Blocking referrer spam on IIS with ISAPI Rewrite
Referrer spam is a relatively new nasty which has basically come about due to the wave of new blogs that have come about over the last few years. As with trackback and comment spam, the aim of referrer spam is to place links back to the offending website all around the web to drive traffic and raise search engine ranking. Trackback and comment spam bots can to a large extent be dealt with using human verification technologies such as captcha and kittenauth, as well as spam lookup services such as Akismet.
Referrer spam is a different beast in that its aim is not to post links on the target website directly. Instead it relies on bloggers and the like who like to post statistics on their websites about where their visitors are coming from, i.e. referrers. The referral spam bots simply hits your site with a bogus referrer leading back to their website, and all of a sudden webmasters displaying live referrer statistics have links back to those same undesirable sites that have plagued trackback and comment systems. This is done over and over again and at worst if left unchecked these referrer spam bots can consume massive processing and bandwidth resources on your system to the point of causing a denial of service (as I experienced). At the very least they will fill your referrer logs with bogus information so that you have no idea where your real visitors are coming from. In this article I’ll show you how to use ISAPI Rewrite for IIS to stop those referrers dead in their tracks.
My denial of service
It all started about 3 months ago for me. I often look through my Drupal referral logs to see where visitors are coming from, and often when I don’t recognise a referrer I’ll click on it to see what it is all about. My first mistake was to do this for a spam referrer using a fairly innocent looking address in my logs, and all of a sudden I found myself redirected to a flesh site. My biggest mistake was to do this more than once, and as these sites obviously monitor where their traffic is coming from I then started getting hit hard. Over the next few months my referral spam grew so much that by last week upwards of 90% of referrers in my log were spam. It didn’t stop there though, as a few nights ago I tried to access my site to find that it wasn’t there. Like many who use the Drupal CMS, I use the Throttle module to scale back dynamic content when the site is under load. When I got my site back online one of the last Drupal log entries I found was from the Throttle module initialising itself as there were 102 guests online, which at present is well above my real concurrent usage statistics.

OBJECTIVE – In the article on blocking referrer spam, which Drupal module scales back dynamic content when the site is under load?

GIVEN RECORDS –
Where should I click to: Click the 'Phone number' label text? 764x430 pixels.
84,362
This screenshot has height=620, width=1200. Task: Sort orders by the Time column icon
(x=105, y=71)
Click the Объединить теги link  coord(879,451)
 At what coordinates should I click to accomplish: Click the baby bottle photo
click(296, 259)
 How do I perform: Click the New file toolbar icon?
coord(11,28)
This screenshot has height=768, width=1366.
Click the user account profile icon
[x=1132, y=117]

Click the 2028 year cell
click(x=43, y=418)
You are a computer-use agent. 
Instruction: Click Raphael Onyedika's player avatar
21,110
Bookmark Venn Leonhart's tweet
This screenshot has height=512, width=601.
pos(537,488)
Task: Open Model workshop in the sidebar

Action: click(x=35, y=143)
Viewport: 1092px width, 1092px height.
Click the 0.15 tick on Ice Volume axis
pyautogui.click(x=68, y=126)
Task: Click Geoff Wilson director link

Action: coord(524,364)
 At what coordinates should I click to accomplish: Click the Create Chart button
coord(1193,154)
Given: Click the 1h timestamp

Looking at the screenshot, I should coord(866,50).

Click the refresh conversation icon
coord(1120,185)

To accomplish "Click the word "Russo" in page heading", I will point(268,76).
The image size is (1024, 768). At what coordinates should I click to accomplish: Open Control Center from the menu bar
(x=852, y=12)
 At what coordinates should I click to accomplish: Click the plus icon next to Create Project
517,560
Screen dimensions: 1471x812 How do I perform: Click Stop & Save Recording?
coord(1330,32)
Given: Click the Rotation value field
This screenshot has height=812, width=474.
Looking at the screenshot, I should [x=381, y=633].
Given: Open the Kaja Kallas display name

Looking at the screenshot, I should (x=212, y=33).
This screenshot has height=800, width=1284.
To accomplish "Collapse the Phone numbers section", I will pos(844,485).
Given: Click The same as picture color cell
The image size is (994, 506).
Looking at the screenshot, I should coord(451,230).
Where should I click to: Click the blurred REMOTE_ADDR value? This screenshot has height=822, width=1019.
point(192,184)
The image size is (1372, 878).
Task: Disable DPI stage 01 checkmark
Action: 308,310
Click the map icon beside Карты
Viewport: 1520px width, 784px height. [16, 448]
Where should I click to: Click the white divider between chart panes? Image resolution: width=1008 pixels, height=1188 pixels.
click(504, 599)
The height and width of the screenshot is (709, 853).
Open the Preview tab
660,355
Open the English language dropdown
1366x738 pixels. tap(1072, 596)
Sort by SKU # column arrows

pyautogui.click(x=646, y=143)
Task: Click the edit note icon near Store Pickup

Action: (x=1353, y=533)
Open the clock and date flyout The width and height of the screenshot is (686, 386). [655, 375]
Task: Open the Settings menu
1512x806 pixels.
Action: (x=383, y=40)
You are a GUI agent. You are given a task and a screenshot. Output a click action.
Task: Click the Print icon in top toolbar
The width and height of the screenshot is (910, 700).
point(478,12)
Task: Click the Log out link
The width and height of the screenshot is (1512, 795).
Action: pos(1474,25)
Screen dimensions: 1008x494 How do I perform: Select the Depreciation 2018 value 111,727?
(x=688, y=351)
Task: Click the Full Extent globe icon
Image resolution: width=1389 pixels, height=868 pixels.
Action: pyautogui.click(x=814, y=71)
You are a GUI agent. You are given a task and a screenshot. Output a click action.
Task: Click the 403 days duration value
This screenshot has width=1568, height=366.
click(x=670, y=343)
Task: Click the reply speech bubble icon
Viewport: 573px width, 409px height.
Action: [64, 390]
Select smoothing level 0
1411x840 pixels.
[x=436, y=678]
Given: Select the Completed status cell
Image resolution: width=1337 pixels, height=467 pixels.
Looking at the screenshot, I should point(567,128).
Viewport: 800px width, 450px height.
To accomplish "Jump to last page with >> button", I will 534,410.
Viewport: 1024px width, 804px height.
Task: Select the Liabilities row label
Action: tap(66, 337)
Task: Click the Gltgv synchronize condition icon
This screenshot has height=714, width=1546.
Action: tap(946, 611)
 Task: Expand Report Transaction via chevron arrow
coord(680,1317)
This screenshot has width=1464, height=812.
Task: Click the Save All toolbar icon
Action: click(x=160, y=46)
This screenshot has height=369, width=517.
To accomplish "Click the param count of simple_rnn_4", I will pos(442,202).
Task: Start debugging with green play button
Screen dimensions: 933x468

WORKED SOLUTION – The Throttle module.